After the Court declared the application admissible on 30 November 2022, it joined it with the case filed by Ukraine dealing with the full-scale invasion by Russia. The brief is confined to the outstanding jurisdiction issues that were not dealt with in the Court’s admissibility decision, as well as the interpretation of Article 2 of the ECHR in light of applicable rules of international humanitarian law (IHL). This brief considers the relationship between the ECHR and IHL more fully than our brief at the admissibility stage, particularly in light of the Court’s joinder of application no. 11055/22 that concerns numerous acts of hostilities committed in the international armed conflict between Russia and Ukraine since February 2022.

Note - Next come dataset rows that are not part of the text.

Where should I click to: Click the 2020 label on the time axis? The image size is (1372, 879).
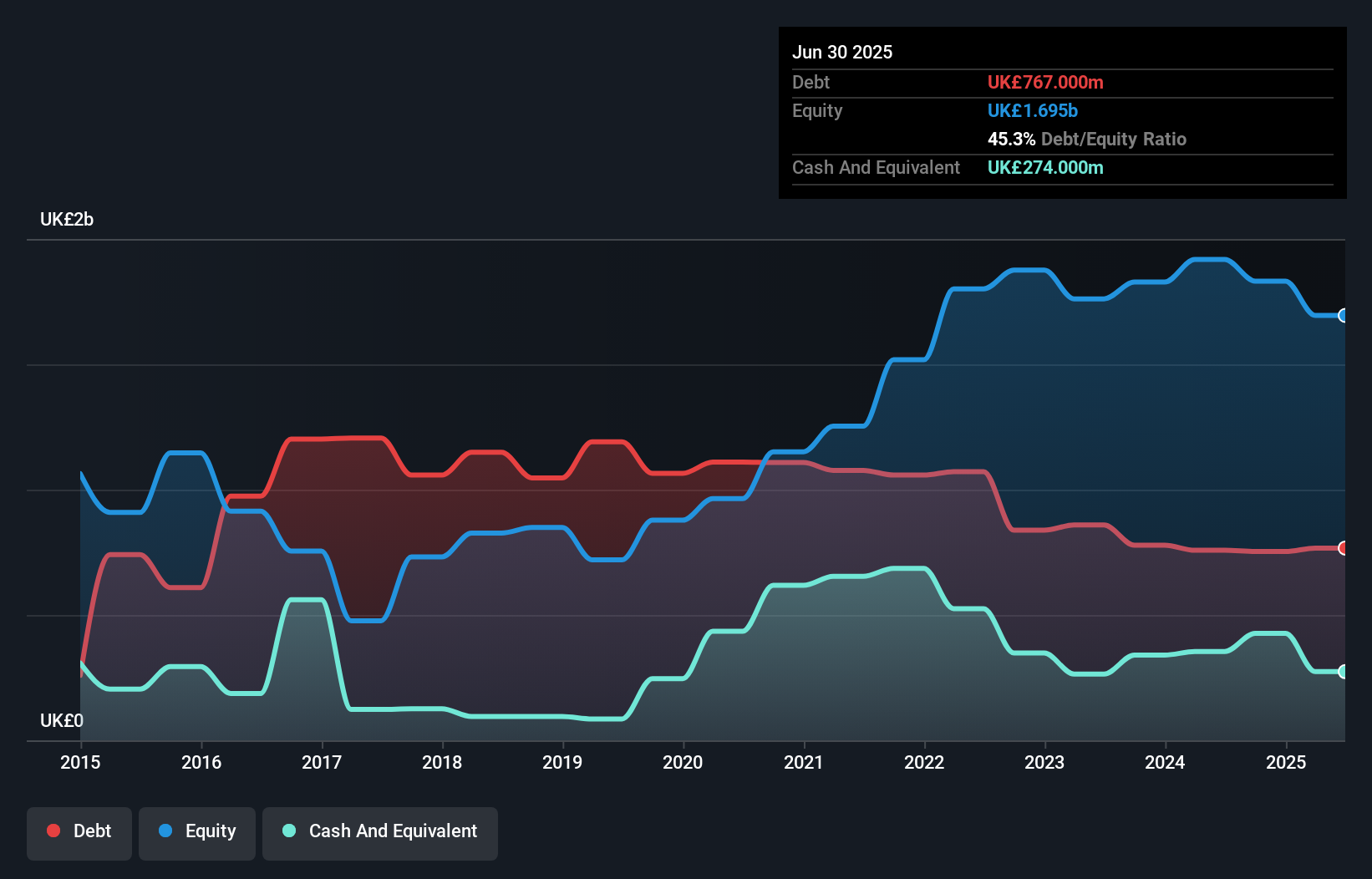pyautogui.click(x=683, y=762)
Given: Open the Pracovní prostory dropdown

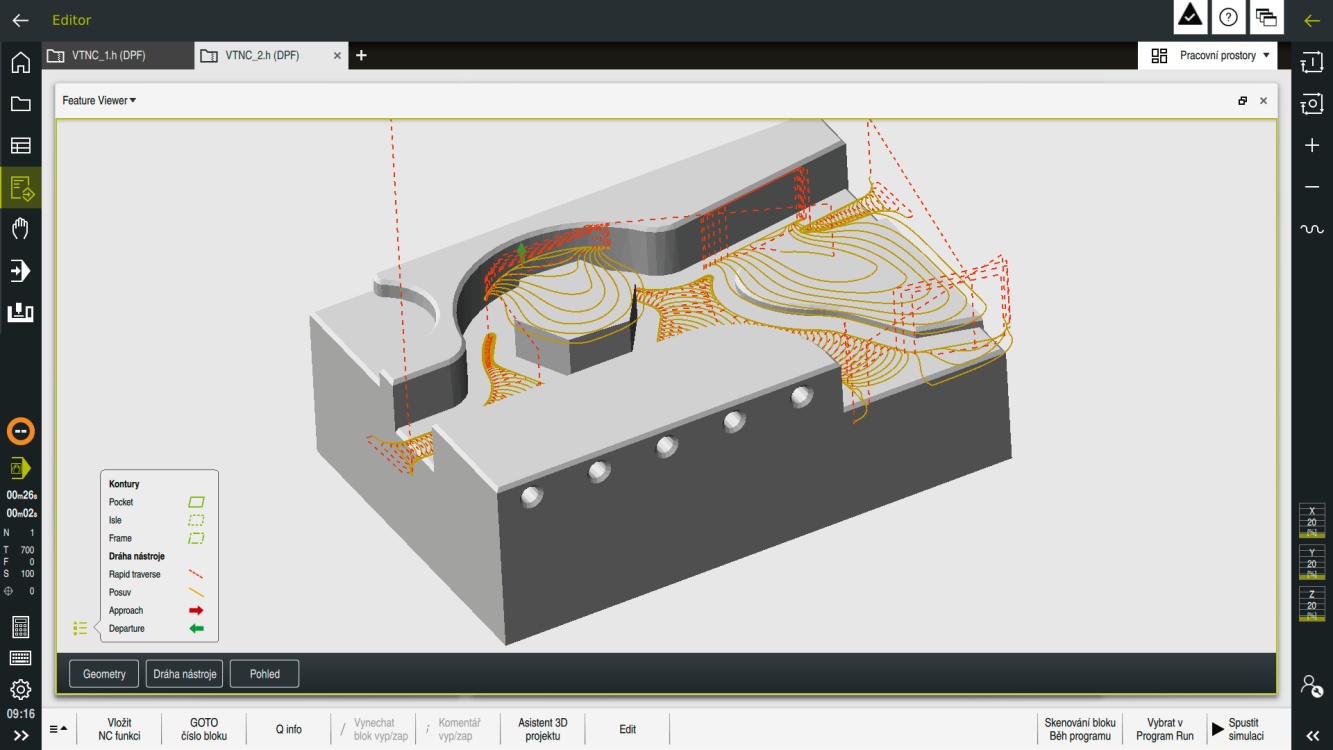Looking at the screenshot, I should click(x=1209, y=56).
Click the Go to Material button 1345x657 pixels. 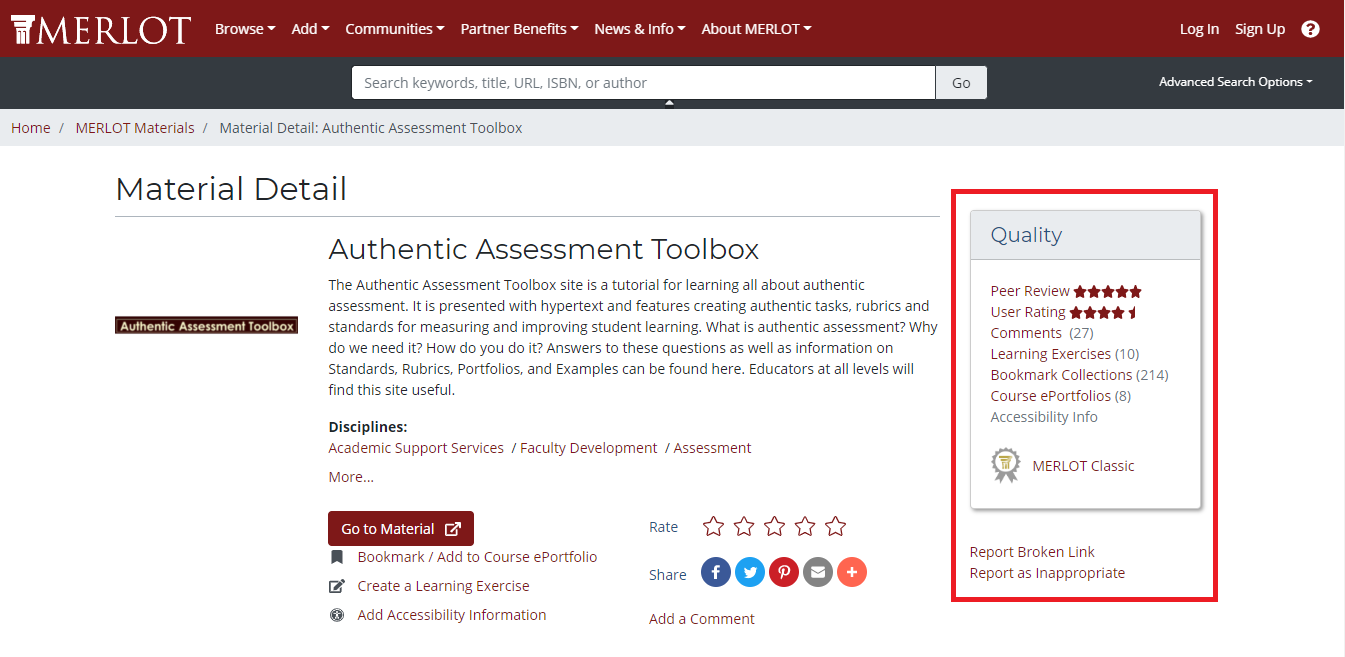click(x=401, y=529)
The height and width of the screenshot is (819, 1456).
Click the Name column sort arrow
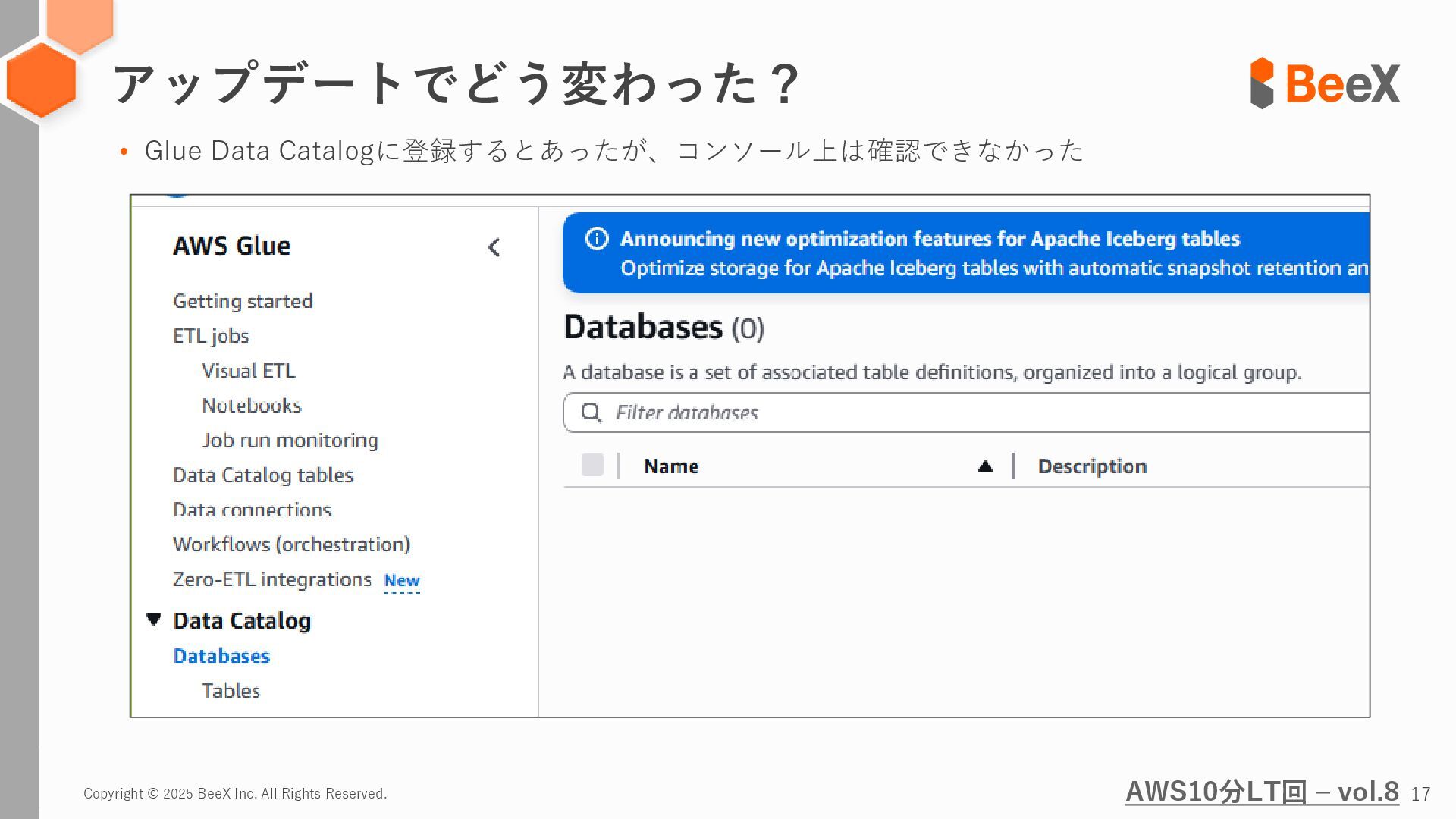(x=985, y=466)
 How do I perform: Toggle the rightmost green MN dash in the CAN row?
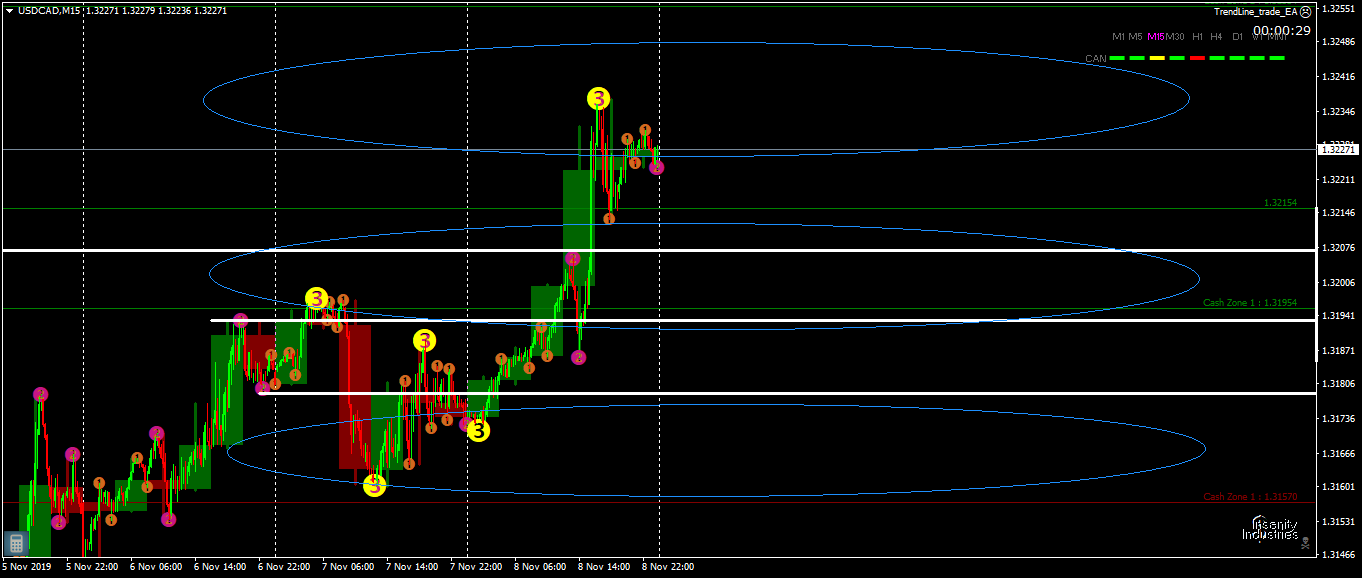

The first part of the brief addresses the issues of jurisdiction that are to be determined by the Court at the merits stage, discussing the rules relating to jurisdiction that apply to the conflict between Russia and Ukraine since February 2022. In particular it argues that the Court should overrule the restrictive approach it had adopted in its Georgia v. Russia (No. 2) judgment. This section also confirms the rules of attribution that should be considered when assessing state responsibility for a violation of the ECHR. The second part of the brief examines how Article 2 of the ECHR should be interpreted in light of the applicable rules of IHL. It discusses in particular how Article 2 should be interpreted jointly with Article 15(2) ECHR, which permits derogation from the right to life in respect of deaths resulting from lawful acts of war, and how the Court should take into account IHL rules on distinction, proportionality, precaution and means and methods of warfare in its analysis. Finally, the third part of the brief examines how mistake of fact in the use of lethal force should be considered in light of the obligations under Article 2 of the ECHR and applicable rules of IHL.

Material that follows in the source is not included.